God and life both call us to endure times of great hardship, and I'm happy to pull my weight when I must, but I can't call keep it up. If I miss too much beauty rest, I'm truly ugly to be around. I'm daily called to play a part in tending the lives of a few people to whom God has joined me, and I best live up to that calling when I'm reasonably well-rested.

Americans are tough.

Proud Americans take no handouts. We make it by maximizing our productivity, maximizing the number of productive days in every week and the number of hours in every day. My insomnia's always been a flag-waver's blessing, and I'm at home as an American, living the American way. God's way is Sabbath, but Sabbath is difficult. I'm American, from my debit card clear down to the bottom of my 401k, so Sabbath is frankly terrifying. Believing God will meet my needs, while I simply rest, gives me all the warm fuzzies of a bungee jump into deep fog.

If I'm going to live better, though, I must risk rest. With God's blessing, I hope to treat my ongoing insomnia as enemy rather than friend. Ten years ago I was sleeping 5-6 hours per night with very little insomnia. Five years ago I was up to 6+ hours, but as I started getting closer to having enough sleep I started facing insomnia. I've made it to 7+ within the last 5 years, and am working toward 7.5. Evidence is rich I'm not sleeping too much, but I'm rested enough my anxieties lead to insomnia commonly. Here are things I'm trying:
  • Absolute darkness
    Science says darkness is necessary for deep sleep. I hate to be a science denier, but darkness never did much for me. I slept in absolute cavernous darkness for a couple months, and observed how my symptoms and degree of restedness didn't change at all.
  • Turning off screen devices
    For years, I shut off my computer and fell quickly into sound sleep. These days, I find about twenty minutes after I stop the last activity of the night, often when I shut off the computer, the first wave of sleep hits me. Since my biggest problem is accidentally pushing through that sleep wave into my second wind, I'm finding some ease sleeping when I make sure I stay on the computer until bed time.
  • Melatonin
    When I get my second wind, I'm going to be either awake or in an awful, zombified, half-asleep state for a couple hours. As soon as that happens, I take .6-1.2mg of melatonin every 20 minutes until I'm asleep. It works very consistently for me. Happily, on nights when I hit the sack at or before that first wave of sleep, I fall asleep well without the assistance. That assures me the assertions melatonin are not addictive are probably true.
  • Prayer
    Prayer cuts both ways, for me. When anxieties entangle my mind, prayer lets me slowly brush away each strand. I'm not wired to just slice through the whole web with one bold declaration of faith, but I can sort of roll each concern up in front of the Father and leave it with Him. That's a necessity for me. Once, however, the wave of sleep hits I don't quit praying! I start obsessing about prayer itself. I can't just quit. Suddenly, I find I'm well into my second wind, and prayer transforms aggressively from solution into problem.
  • Talking
    Copy and paste the prayer stuff here.
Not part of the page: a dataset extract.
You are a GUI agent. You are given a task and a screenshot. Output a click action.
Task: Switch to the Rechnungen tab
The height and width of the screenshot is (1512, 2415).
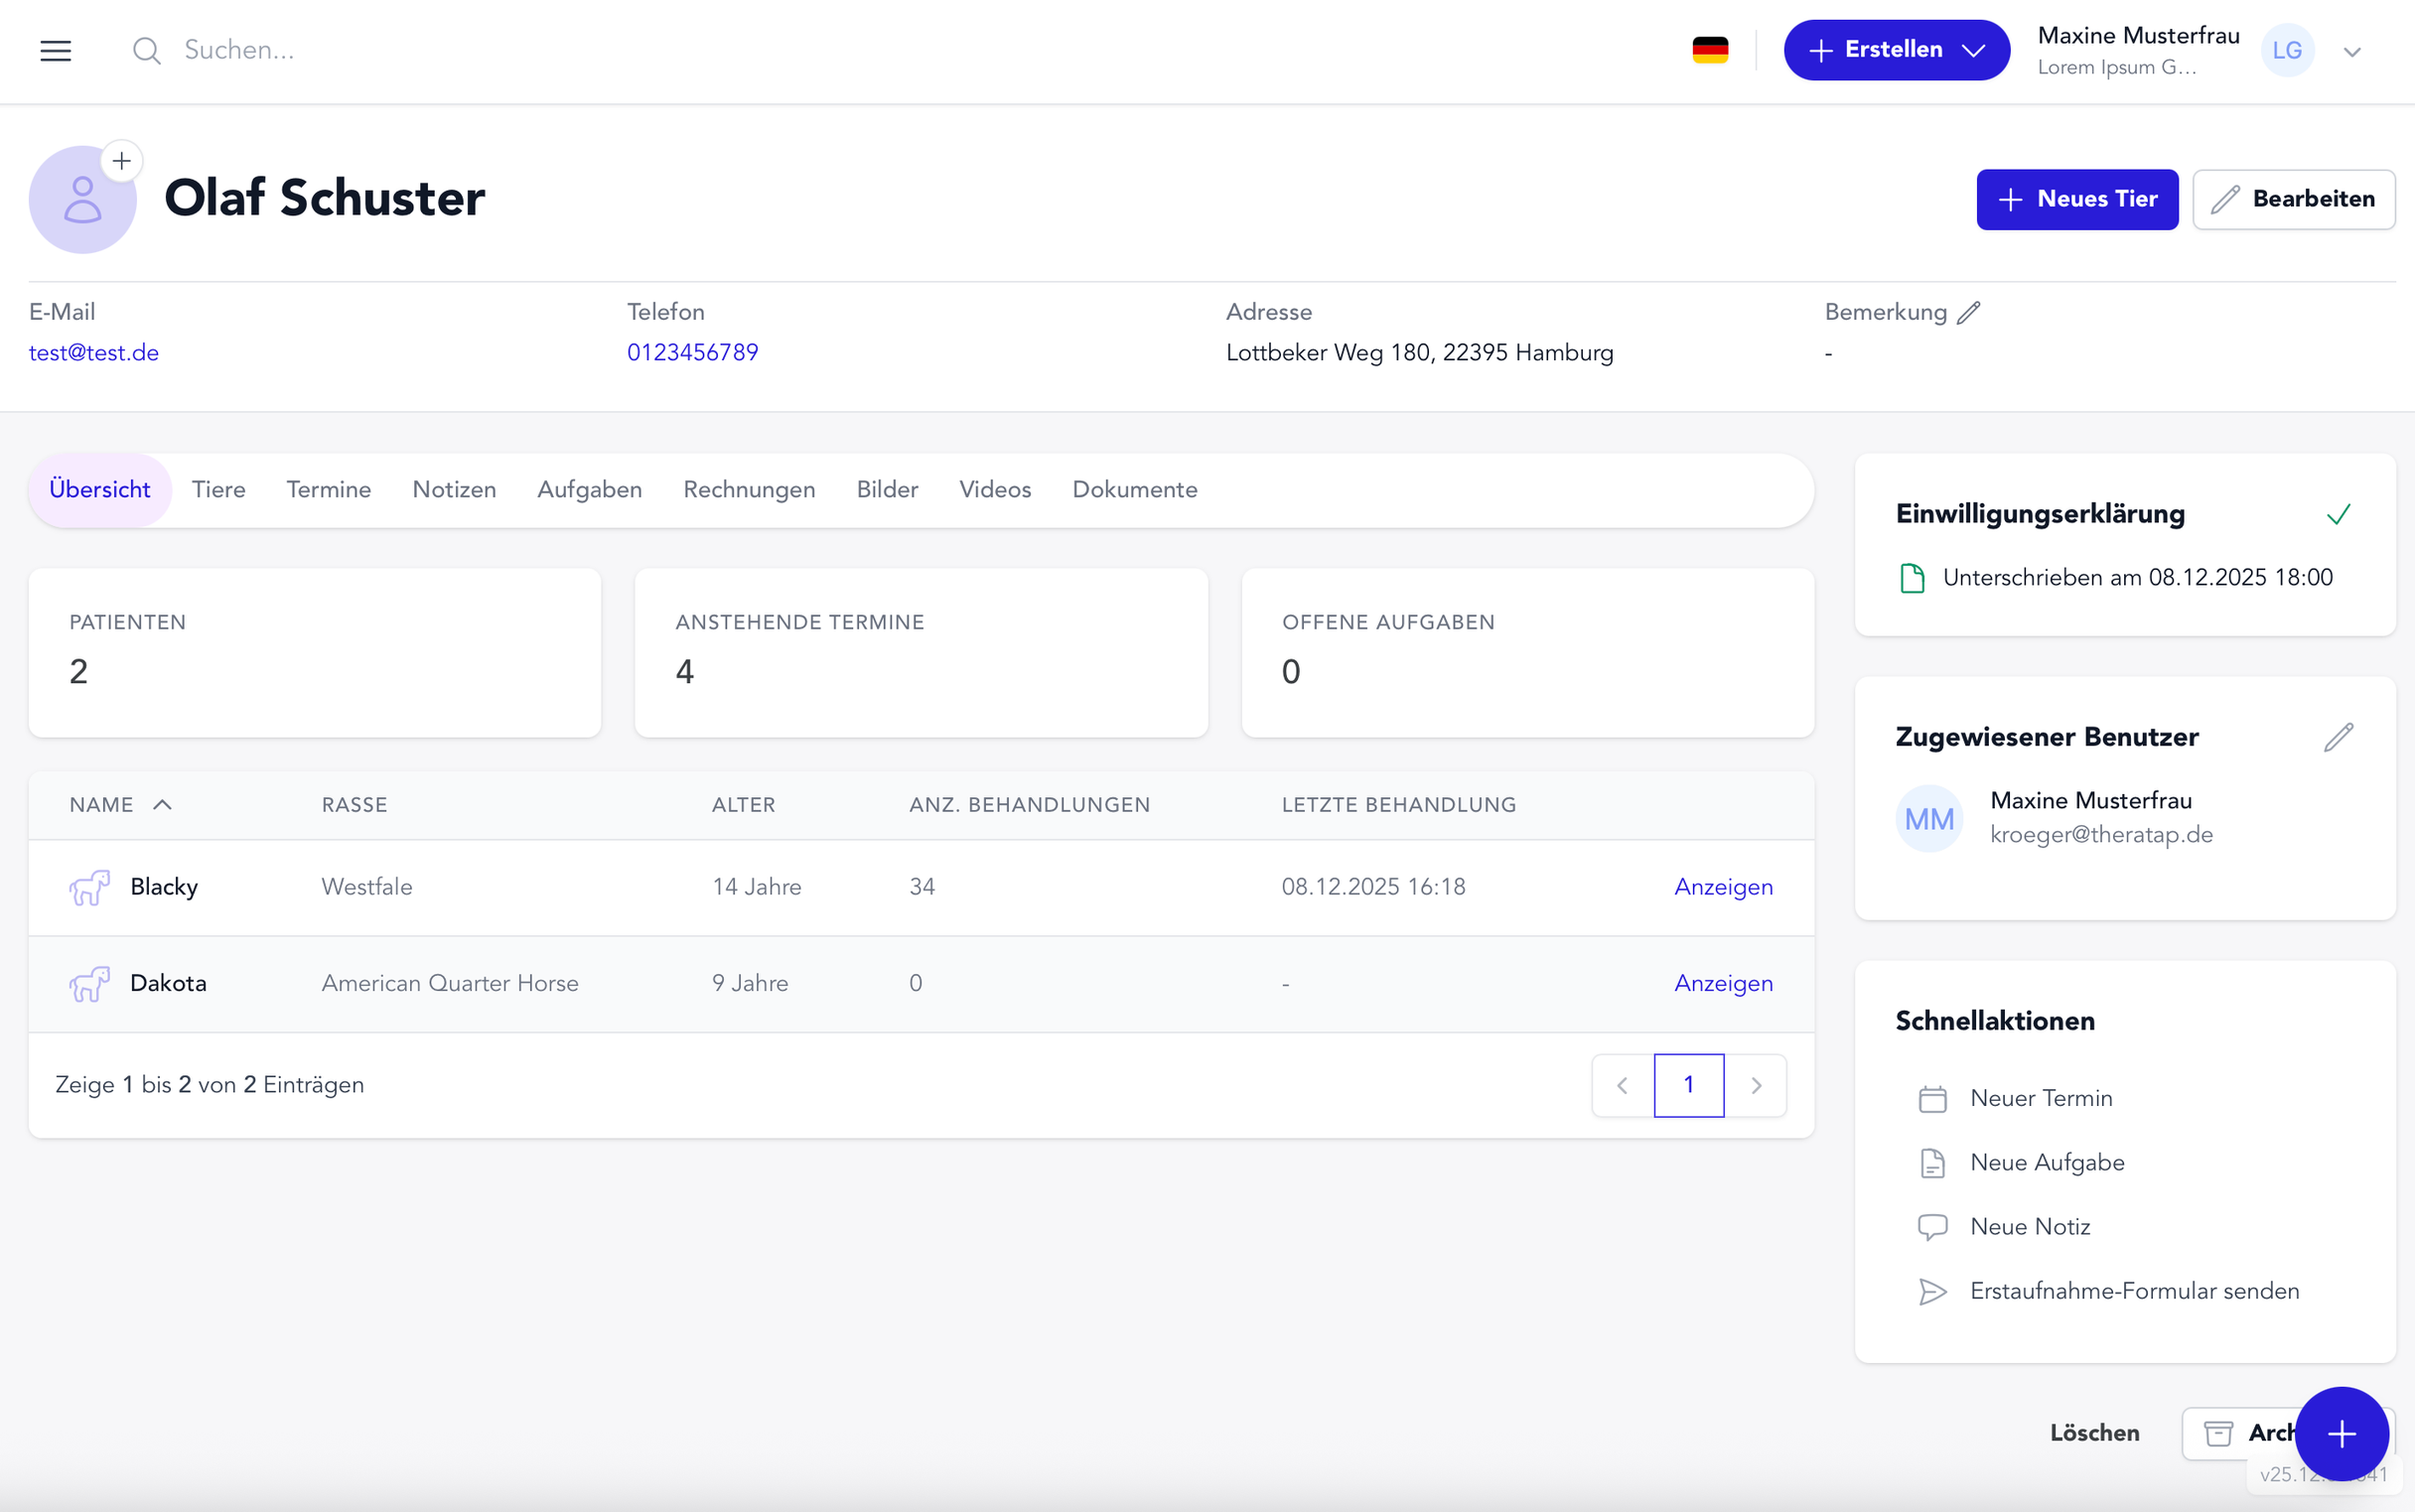(x=748, y=489)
Talk can relax me, but at some point I'm surprised to find I've pushed into my second wind and there's no going back.
  • Meditation
    Meditation is a tremendous sleep aid - prior to 7:00 AM. Or practically any other time I should carefully stay awake. As an intentional sleep aid, though, it never has worked for me.
  • Thinking happy thoughts
    I always thought I stunk at thinking happy thoughts. Actually, happy thoughts only work if a sleep wave is rolling in. My problem has been trying to "happy thought" my way back to sleepiness after reaching my second wind. Knowing that, and managing my sleep waves better, I finally discovered a happy thought that works consistently for me (I'm reporting against almost 3 weeks of happy experiment with it.) That's kind of cool. The trick for me is to find a thought sufficiently complex and absorbing, but completely without any goal or solution over which I can obsess.
When I do all this, and still fail to fall asleep, I'm not shocked. I remind myself I'm not truly exhausted, refuse to allow myself to solve any of my problems, and wait quietly until the melatonin kicks in.

Life really is measurably better this way.